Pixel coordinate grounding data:
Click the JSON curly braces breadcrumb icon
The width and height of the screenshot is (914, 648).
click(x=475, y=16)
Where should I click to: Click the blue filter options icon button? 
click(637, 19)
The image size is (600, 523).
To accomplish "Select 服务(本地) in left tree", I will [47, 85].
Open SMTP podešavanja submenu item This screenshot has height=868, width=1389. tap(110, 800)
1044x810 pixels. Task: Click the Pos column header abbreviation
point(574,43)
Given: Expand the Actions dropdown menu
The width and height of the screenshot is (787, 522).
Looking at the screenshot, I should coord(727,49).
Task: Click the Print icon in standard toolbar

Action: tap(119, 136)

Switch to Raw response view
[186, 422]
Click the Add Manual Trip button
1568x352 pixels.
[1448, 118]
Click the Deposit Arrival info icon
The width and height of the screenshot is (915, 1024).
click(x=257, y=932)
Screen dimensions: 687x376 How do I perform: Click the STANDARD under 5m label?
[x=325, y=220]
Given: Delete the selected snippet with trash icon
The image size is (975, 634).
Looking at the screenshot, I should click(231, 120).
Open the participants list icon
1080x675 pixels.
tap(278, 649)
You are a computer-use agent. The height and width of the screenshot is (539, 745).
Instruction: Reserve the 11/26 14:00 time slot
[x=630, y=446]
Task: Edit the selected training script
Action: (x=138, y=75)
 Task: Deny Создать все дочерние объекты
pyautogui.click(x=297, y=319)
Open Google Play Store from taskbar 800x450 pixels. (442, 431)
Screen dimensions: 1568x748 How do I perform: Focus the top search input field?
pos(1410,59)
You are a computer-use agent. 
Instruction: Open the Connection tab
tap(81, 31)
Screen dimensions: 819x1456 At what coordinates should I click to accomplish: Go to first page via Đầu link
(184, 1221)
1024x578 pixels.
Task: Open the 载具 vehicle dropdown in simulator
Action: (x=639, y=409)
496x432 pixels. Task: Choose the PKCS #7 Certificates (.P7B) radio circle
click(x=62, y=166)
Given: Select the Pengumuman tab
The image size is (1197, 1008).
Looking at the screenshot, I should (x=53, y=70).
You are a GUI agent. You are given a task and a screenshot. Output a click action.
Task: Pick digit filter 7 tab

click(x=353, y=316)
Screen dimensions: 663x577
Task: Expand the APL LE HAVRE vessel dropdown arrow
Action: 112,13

* _ACTIVITY_: Reproduce every record above exactly as it is written.

* _ANSWER SECTION_:
Click the JSON curly braces breadcrumb icon
The width and height of the screenshot is (914, 648).
click(x=475, y=16)
Where should I click to: Click the blue filter options icon button? 
click(637, 19)
The image size is (600, 523).
To accomplish "Select 服务(本地) in left tree", I will [47, 85].
Open SMTP podešavanja submenu item This screenshot has height=868, width=1389. tap(110, 800)
1044x810 pixels. Task: Click the Pos column header abbreviation
point(574,43)
Given: Expand the Actions dropdown menu
The width and height of the screenshot is (787, 522).
Looking at the screenshot, I should coord(727,49).
Task: Click the Print icon in standard toolbar

Action: tap(119, 136)

Switch to Raw response view
[186, 422]
Click the Add Manual Trip button
1568x352 pixels.
[1448, 118]
Click the Deposit Arrival info icon
The width and height of the screenshot is (915, 1024).
click(x=257, y=932)
Screen dimensions: 687x376 How do I perform: Click the STANDARD under 5m label?
[x=325, y=220]
Given: Delete the selected snippet with trash icon
The image size is (975, 634).
Looking at the screenshot, I should click(231, 120).
Open the participants list icon
1080x675 pixels.
tap(278, 649)
You are a computer-use agent. The height and width of the screenshot is (539, 745).
Instruction: Reserve the 11/26 14:00 time slot
[x=630, y=446]
Task: Edit the selected training script
Action: (x=138, y=75)
 Task: Deny Создать все дочерние объекты
pyautogui.click(x=297, y=319)
Open Google Play Store from taskbar 800x450 pixels. (442, 431)
Screen dimensions: 1568x748 How do I perform: Focus the top search input field?
pos(1410,59)
You are a computer-use agent. 
Instruction: Open the Connection tab
tap(81, 31)
Screen dimensions: 819x1456 At what coordinates should I click to accomplish: Go to first page via Đầu link
(184, 1221)
1024x578 pixels.
Task: Open the 载具 vehicle dropdown in simulator
Action: (x=639, y=409)
496x432 pixels. Task: Choose the PKCS #7 Certificates (.P7B) radio circle
click(x=62, y=166)
Given: Select the Pengumuman tab
The image size is (1197, 1008).
Looking at the screenshot, I should (x=53, y=70).
You are a GUI agent. You are given a task and a screenshot. Output a click action.
Task: Pick digit filter 7 tab

click(x=353, y=316)
Screen dimensions: 663x577
Task: Expand the APL LE HAVRE vessel dropdown arrow
Action: 112,13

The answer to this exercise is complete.